May we, in this life / trust / to the elements / we have yet to see / or imagine

These words, part of a poem written to mark the introduction of the Boeing 777 jet, pray that WE might take flight – forming (our “wings”) to the great / intangibles about us.

And – as so often with a David Whyte poem – I find myself able to respond (to him, as to Colin Amlôt) with only the one word: AMEN (or “may it be so”).

Embrace

Know that joy is rarer, more difficult, and more
beautiful than sadness. Once you embrace this all
important discovery, you must embrace joy as a
moral obligation …

What I dislike least in my former self are the
moments of prayer

André Gide
Autumn Leaves

Strange that a French philosopher should “turn up” whilst I’m rowing in the gym! Except it’s not. Part of the point of the rowing – undemanding enough, “good all-round training” for the body, back and forth, back and forth – is that it affords daily opportunities for precisely such “arrivals”! And to use a bit of cut and paste: what I dislike least [about said rowing] are the moments of prayer.

What strikes me here each morning, alongside the physical exertion and the mental clear-out, is that it’s a cheerful place. I grinned at a guy today who had just spent an impossibly uncomfortable five minutes hanging suspended by up-stretched arms and heaving his own weight up and down, up and down … and wondered why he didn’t stick with the more stately rowing machine. But he grinned back with joy-filled countenance. He was, I thought, “in touch with Source”. Fully alive. Present – what for me, on the rower, is a form of prayer.

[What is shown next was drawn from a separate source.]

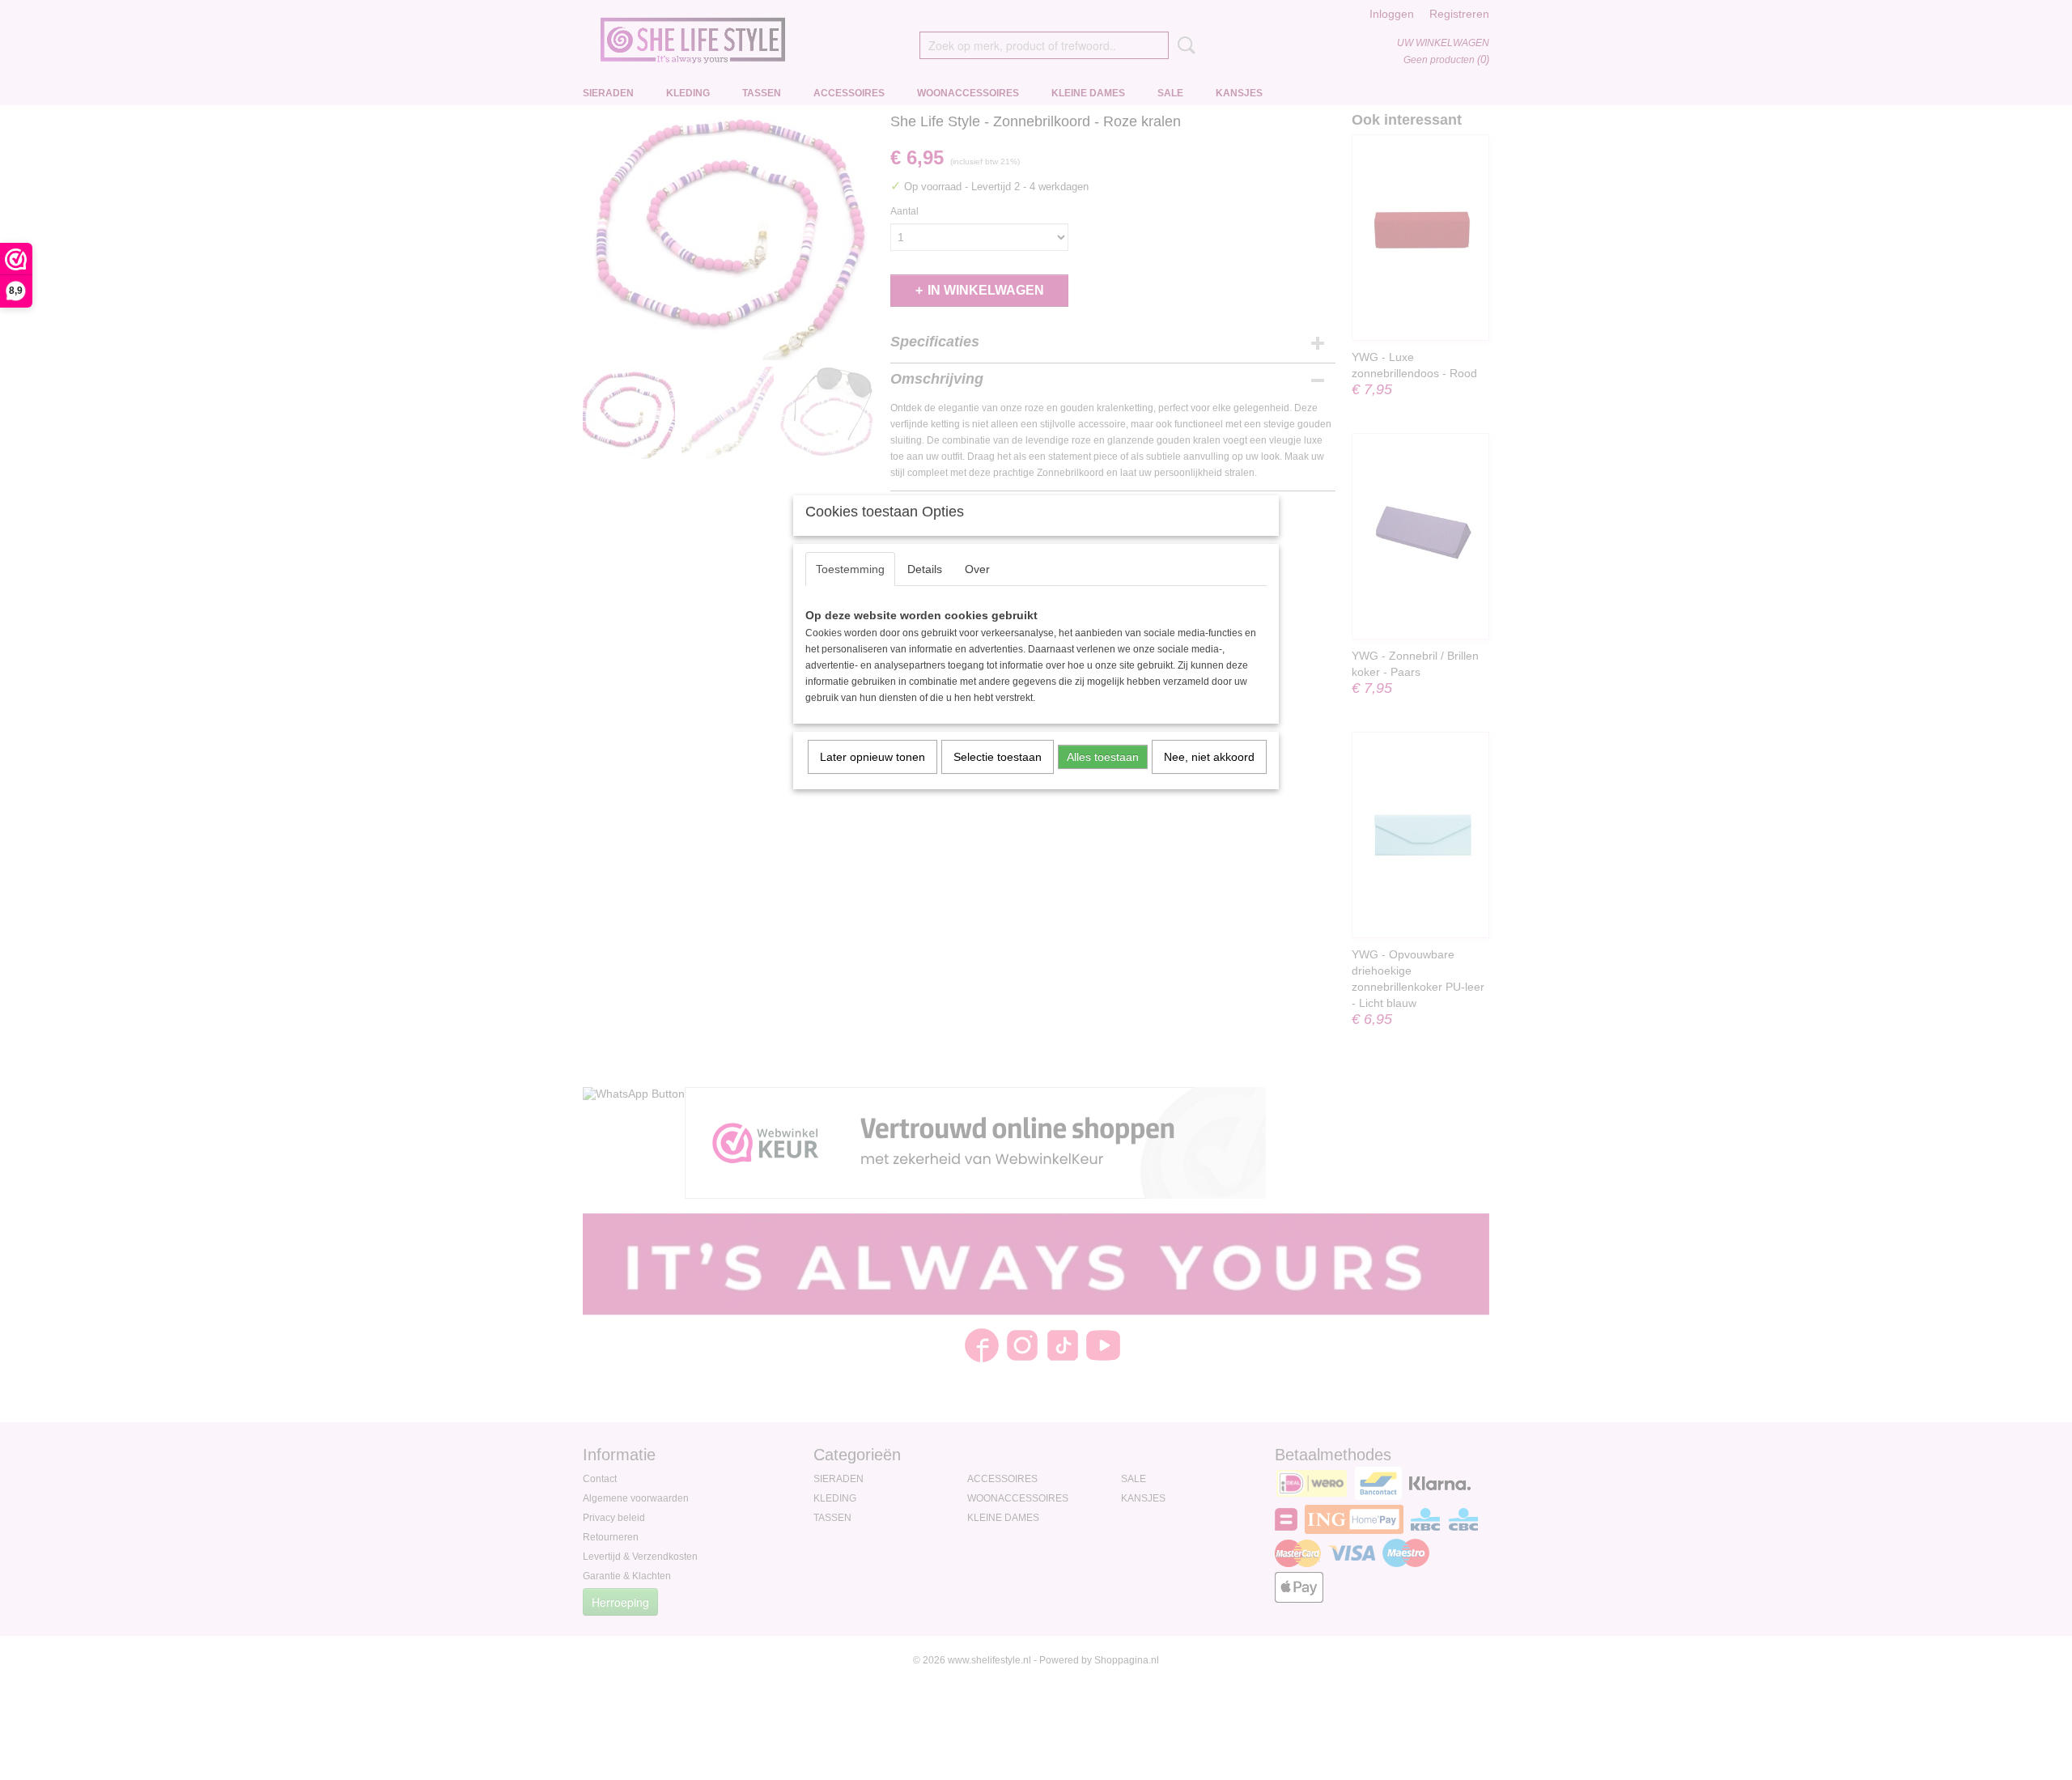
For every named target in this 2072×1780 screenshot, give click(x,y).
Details (924, 569)
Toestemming (850, 569)
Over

Joy, morning by morning, is not so very rare, not even so very difficult, certainly more beautiful than sadness. It’s an unearned gift, something, as C S Lewis implied, that one is surprised by, something that Gide says, is an “all-important discovery” and one “you must embrace”. Or be embraced by. Day by day: open to the need for good maintenance of the body, and open to equal need for good maintenance for the soul.